═════ Data provided

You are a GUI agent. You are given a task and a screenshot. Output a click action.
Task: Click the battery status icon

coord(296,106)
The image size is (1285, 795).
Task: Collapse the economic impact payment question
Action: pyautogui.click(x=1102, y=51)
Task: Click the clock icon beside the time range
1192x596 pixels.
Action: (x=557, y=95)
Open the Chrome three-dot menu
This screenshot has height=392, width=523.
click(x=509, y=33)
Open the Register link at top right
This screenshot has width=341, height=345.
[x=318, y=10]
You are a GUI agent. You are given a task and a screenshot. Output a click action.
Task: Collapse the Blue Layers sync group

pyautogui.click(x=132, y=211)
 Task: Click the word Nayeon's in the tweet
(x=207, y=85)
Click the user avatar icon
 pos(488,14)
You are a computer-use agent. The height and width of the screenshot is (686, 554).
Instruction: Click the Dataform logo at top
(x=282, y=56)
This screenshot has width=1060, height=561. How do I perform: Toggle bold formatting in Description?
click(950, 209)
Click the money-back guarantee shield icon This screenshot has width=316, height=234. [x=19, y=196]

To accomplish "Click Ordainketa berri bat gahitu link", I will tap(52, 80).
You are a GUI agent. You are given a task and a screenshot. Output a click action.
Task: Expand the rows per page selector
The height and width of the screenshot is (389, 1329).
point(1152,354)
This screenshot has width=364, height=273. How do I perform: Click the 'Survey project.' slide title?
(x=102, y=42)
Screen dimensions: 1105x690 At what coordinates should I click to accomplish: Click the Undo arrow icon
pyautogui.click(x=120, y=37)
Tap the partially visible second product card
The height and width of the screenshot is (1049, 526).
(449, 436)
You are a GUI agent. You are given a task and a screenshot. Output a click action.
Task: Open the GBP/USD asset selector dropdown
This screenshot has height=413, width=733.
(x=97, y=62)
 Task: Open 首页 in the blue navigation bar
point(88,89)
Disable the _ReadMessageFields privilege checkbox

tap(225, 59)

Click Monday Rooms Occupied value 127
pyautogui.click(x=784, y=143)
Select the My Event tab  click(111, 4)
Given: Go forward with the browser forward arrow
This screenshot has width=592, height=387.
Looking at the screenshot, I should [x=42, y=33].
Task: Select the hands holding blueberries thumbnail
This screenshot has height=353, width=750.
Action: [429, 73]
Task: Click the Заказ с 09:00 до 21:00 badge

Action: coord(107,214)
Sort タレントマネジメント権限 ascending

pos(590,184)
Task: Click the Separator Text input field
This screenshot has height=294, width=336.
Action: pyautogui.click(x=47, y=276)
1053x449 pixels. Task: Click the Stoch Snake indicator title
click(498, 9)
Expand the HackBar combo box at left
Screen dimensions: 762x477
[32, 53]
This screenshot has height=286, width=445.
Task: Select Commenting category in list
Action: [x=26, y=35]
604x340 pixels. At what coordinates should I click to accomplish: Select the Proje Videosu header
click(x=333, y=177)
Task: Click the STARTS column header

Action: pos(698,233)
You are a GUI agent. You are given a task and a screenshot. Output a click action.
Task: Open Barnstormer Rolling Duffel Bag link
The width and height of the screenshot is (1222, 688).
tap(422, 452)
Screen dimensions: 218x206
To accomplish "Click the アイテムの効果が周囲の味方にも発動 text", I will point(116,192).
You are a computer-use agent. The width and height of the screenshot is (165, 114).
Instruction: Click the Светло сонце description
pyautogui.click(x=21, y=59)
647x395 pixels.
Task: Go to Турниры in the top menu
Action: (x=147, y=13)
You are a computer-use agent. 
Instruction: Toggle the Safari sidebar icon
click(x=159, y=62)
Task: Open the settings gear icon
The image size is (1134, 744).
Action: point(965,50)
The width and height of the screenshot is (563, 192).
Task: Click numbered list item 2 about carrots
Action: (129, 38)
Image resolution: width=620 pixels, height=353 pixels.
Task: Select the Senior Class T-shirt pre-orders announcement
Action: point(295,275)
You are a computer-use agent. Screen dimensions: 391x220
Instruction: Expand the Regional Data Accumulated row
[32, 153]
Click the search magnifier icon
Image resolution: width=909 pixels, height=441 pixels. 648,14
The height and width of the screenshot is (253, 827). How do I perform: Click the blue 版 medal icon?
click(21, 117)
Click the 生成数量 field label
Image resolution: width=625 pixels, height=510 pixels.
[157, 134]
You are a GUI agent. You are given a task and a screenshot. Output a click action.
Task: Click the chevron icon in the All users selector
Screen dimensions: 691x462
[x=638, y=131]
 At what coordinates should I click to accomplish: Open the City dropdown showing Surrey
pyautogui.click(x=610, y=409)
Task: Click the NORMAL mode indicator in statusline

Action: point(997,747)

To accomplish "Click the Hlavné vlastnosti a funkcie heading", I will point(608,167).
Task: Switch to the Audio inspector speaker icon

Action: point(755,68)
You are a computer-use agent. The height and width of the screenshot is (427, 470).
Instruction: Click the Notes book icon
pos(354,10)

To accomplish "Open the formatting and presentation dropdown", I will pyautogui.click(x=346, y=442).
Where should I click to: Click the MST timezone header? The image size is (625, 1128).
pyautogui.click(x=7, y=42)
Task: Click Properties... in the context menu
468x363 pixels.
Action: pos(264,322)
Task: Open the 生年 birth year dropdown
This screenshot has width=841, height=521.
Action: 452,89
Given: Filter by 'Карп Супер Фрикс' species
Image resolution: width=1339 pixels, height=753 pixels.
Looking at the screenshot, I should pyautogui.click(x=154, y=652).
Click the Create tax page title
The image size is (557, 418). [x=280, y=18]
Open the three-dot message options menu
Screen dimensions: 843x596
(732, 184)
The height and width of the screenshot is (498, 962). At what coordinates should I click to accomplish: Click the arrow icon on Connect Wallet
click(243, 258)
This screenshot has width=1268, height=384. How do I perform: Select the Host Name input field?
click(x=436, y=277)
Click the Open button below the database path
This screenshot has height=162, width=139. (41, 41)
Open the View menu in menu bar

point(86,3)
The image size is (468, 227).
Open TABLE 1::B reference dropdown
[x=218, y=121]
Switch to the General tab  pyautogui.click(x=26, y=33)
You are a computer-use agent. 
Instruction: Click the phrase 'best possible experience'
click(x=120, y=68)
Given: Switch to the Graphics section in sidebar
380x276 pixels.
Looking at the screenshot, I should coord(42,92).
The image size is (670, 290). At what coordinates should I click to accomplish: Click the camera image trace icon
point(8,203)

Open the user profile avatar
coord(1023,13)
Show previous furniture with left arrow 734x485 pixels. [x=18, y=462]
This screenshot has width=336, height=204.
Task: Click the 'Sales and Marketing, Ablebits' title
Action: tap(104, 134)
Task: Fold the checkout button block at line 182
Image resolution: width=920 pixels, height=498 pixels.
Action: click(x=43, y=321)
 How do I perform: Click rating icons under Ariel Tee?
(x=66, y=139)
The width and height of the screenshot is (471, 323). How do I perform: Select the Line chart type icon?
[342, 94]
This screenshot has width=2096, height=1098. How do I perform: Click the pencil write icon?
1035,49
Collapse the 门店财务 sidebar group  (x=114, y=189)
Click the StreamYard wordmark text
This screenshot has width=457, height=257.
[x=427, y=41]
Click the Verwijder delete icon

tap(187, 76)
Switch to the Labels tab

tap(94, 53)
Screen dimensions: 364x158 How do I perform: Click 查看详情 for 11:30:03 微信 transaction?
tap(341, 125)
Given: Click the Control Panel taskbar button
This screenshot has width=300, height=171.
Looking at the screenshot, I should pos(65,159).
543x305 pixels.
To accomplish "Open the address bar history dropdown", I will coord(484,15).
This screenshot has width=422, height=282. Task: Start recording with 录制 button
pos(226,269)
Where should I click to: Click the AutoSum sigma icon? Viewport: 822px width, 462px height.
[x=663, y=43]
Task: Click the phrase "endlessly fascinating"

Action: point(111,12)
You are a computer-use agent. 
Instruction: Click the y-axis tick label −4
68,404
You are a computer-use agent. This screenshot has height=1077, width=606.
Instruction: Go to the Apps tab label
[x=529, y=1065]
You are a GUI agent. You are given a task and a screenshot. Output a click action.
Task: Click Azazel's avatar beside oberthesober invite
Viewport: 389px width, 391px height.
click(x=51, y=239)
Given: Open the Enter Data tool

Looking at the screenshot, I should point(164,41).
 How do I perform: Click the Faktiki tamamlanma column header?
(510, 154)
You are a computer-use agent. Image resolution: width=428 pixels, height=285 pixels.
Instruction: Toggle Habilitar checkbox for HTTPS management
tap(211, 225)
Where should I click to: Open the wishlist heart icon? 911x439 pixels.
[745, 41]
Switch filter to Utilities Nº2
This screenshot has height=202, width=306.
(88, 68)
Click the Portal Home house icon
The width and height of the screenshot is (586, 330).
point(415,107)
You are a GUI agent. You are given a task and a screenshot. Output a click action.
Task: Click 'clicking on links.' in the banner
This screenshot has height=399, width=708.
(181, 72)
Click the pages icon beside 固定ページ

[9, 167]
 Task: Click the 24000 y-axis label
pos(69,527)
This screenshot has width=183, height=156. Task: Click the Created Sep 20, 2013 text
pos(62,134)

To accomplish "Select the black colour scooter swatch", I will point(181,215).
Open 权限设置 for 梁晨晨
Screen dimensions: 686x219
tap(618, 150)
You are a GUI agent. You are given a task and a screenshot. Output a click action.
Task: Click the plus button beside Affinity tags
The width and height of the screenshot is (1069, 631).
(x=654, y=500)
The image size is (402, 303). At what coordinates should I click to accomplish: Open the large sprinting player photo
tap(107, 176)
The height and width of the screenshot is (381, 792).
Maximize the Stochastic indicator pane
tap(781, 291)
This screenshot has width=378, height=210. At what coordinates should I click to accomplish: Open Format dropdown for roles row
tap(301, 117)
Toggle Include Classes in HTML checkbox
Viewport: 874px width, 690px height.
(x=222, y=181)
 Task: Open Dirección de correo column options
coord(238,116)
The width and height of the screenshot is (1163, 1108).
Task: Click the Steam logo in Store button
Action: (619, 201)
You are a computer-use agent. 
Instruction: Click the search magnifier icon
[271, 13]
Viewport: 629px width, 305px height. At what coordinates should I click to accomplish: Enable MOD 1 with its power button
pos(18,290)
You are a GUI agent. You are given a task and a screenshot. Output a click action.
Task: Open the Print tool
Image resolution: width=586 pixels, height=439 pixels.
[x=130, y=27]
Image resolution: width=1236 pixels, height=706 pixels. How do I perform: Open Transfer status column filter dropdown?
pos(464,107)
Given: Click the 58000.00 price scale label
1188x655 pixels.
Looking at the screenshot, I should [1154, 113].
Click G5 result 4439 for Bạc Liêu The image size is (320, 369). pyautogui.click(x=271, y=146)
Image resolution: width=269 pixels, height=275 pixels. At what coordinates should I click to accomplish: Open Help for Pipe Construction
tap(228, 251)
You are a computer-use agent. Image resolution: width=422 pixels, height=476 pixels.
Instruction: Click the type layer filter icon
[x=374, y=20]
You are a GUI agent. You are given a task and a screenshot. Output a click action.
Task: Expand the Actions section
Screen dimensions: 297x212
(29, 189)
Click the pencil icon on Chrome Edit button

══════════

▸ Problem description:
Pick out the lines above that hold the string "selector" and show them.

▸ Answer section:
Task: Expand the rows per page selector
Task: Open the GBP/USD asset selector dropdown
Task: Click the chevron icon in the All users selector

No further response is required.